Dec 5, 2016
Blue Cross Blue Shield of Michigan (BCBSM) retirees are being put through the ringer. With little time left in 2016, and December deadlines to select new, individual insurance packages, retirees are fighting back and fighting for each other.
The retirees affected January 1st of 2017 are not alone in this fight. Union retirees have been involved at their side. While Blue Cross sold a load of crap to the public by pretending it is just a change in the delivery mode for the same health benefits, Blue Cross workers and retirees know better. After all, it is the workers and retirees that built the Blues Empire and understand benefits inside out. And using the oldest divide and rule tactic in the book, saying that union retirees and current union workers have a chance for better, hasn’t tricked workers into believing it.
The Blues has made it difficult-to-impossible for retirees to understand the extent of the cuts. Retirees still cannot get written explanations of the benefit packages they are forced to choose between. There are no written communications regarding how whatever reimbursement received from the Blues must be applied for, and retirees are told they will have to pay initial costs for premiums, etc, out of their own pockets until reimbursement can be made.
Retirees under age 65 are being quoted extremely high monthly premiums that the yearly stipend from the employer won’t even cover. While the charges differ based on age, illness, sex and area, some come to over a thousand dollars per month.
Out of state retirees who have no Blues plans in their state are being directed to the public marketplace with total confusion over how reimbursement works with non-Blues products! And Canadian retirees, who cannot participate in Health Savings Accounts by law, have no answers either.
Very ill and the catastrophically ill retirees have no way to calculate how many thousands of dollars in premiums and drug costs they will be responsible for beginning in January and throughout the year. Some are faced with bills of thousands of dollars per month for drugs alone.

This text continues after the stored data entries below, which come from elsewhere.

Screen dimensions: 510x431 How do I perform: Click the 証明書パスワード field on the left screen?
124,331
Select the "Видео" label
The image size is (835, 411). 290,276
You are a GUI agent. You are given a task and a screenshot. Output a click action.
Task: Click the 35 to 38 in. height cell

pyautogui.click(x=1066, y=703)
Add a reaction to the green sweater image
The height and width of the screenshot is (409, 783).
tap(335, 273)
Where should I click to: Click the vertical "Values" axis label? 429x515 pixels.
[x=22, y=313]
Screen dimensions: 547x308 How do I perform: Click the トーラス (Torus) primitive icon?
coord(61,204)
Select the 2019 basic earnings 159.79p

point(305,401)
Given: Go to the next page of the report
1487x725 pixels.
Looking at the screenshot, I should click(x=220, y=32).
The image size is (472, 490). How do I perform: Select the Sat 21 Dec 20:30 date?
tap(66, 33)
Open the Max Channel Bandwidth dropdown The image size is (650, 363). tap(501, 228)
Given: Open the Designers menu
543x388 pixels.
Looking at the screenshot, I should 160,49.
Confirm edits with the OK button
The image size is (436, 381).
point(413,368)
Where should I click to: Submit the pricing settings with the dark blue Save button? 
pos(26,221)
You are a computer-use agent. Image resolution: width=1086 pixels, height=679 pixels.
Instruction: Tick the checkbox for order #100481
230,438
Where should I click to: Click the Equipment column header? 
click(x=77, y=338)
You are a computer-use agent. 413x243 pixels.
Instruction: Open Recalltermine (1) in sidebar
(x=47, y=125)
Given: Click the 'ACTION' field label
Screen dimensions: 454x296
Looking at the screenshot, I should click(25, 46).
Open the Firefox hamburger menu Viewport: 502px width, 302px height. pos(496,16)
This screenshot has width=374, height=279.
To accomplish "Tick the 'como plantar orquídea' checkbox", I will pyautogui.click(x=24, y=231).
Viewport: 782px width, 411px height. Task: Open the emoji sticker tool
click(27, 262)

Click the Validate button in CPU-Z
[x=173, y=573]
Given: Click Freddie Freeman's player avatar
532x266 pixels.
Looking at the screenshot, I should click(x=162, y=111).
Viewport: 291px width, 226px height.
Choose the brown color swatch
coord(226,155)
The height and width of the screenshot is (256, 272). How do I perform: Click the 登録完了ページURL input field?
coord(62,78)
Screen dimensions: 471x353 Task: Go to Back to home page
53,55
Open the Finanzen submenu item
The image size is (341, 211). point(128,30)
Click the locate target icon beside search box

Retirees have been helping each other to demand answers from Blue Cross and their vendor OneExchange. What is obviously true is that Blue Cross gave no thought to how all the problems of conversion would play out. Their “kissing cousins” in OneExchange promised to “handle it,” but they don’t. Blues employees could untangle the web of benefit complications that BCBSM has put in place over the years, but the contractor arrangement precludes it.
Clearly, this carrier’s job is to take apart a rich defined benefit package using “smoke and mirrors” to replace it with a lemon, so they are making up answers as they go.
While the fight seems almost impossible, and sick retirees are not in a good position to do it, they are fortified by their experience fighting BCBSM in the past and in servicing customers and groups for decades.
With the holidays fast approaching, there may be a lull in activity. But you can believe that the retirees continue to think, strategize and wait for any opportunity to arise to hit back at this massive attack. With any luck, BCBSM retirees will find a way to lock into the anger and frustration of larger groups of retirees – like the 200,000 Medigap recipients, who are also being robbed of their entitlements by Blue Cross Blue Shield.